Ne rien attendre de 2025

Malgré ces perspectives enthousiasmantes, les derniers jours ont été marqués par des révisions à la baisse de la croissance, au niveau mondial et au niveau européen. Ainsi, lors de sa dernière réunion, la BCE a abaissé sa prévision de croissance pour la zone euro. En 2025, l'institution de Francfort prévoit désormais une croissance à 0.9% contre 1.1% précédemment. De son côté, l'OCDE a révisé à la baisse ses projections de croissance en début de semaine. La croissance mondiale est attendue à 3.1% (contre 3.3% auparavant), tandis que la croissance européenne a été abaissée à 1%, contre une précédente prévision à 1.3%.

Les tensions commerciales et les incertitudes géopolitiques devraient en effet peser sur la croissance cette année. C'est d'autant plus vrai pour l'Europe, qui est une zone relativement ouverte et qui compte beaucoup sur l'exportation, alors que la demande domestique y est assez faible. Ainsi, certains secteurs pourraient être fortement affectés par des droits de douane. On pense par exemple aux vins et spiritueux.

Changer le narratif sur l'Europe

S'il ne faut pas attendre grand-chose de 2025, la relance budgétaire allemande et l'augmentation des budgets militaires des pays européens permettent surtout d'améliorer les perspectives de croissance à moyen terme. Ainsi, selon les estimations d'Allianz, la croissance du PIB allemand sera de 1.7% en 2026 et de 2.1% en 2027, après plusieurs années de relative stagnation.

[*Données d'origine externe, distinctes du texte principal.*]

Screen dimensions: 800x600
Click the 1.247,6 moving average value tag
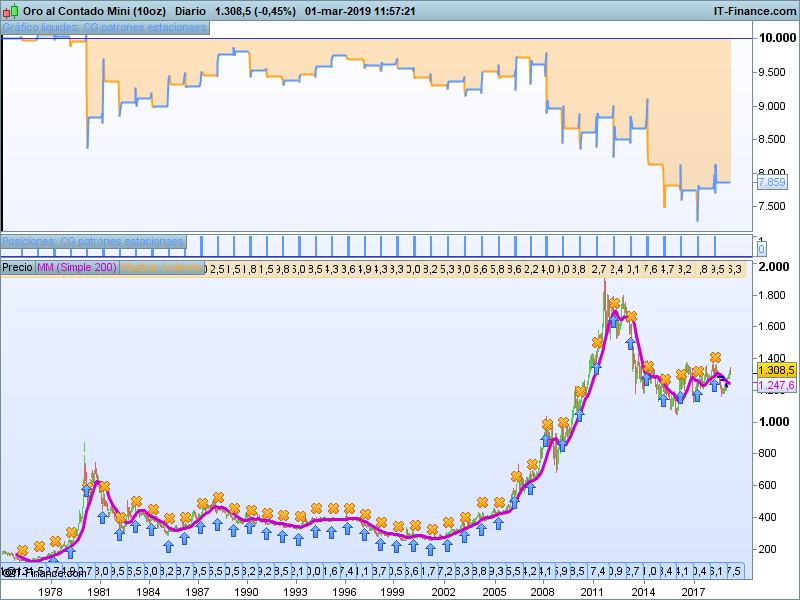776,385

Ce qui est important, c'est que ces perspectives permettent déjà de changer le narratif sur l'Europe. Depuis 2008, l'Europe était vue comme une zone sans croissance, assez fragmentée et trop règlementée. Donc structurellement peu investissable pour les investisseurs internationaux. En témoignent des flux sortants sur les actions européennes depuis une dizaine d'années.

Source : EPFR, Barclays Research

Une dynamique qui commence tout juste à s'inverser. La dernière enquête de Bank of America auprès des gérants montre la plus forte baisse mensuelle des allocations sur les actions américaines depuis que cette enquête est réalisée. Et en parallèle, on constate une très forte augmentation de l'exposition aux actions européennes.

La BCE en plein doute

Malgré une baisse de ses prévisions de croissance pour 2025, la BCE a adopté une approche plus prudente concernant l'évolution des taux directeurs. C'est ce qui ressort de la communication de la dernière réunion. Dans le communiqué, la BCE indique que les taux d'intérêt sont désormais : "meaningfully less restrictive". Le taux de dépôt se situe maintenant à 2.5%, après une sixième baisse d'affilée en mars.

En début d'année, le consensus était que la BCE allait poursuivre la baisse des taux, avec un taux terminal estimé entre 1.5% et 2%. Mais avec le récent changement de ton de la BCE, 2% semble désormais un niveau plancher. Il resterait donc encore deux baisses de taux d'ici à la fin de l'année.

Ce que l'on constate, c'est que la situation actuelle est assez inconfortable pour la BCE. D'un côté, elle voit les risques sur la croissance. Et de l'autre côté, il y a la perspective de politiques budgétaires plus expansionnistes qui devraient, à moyen terme, relever le niveau de croissance et d'inflation. Ce que Christine Lagarde résumait bien lors de sa dernière conférence de presse : "We have risks all over, and uncertainty all over". Face à ces incertitudes, la BCE préfère donc une approche prudente, quitte à rester un peu restrictive. Rappelons que la Banque centrale européenne estime le taux neutre entre 1.75% et 2.25%.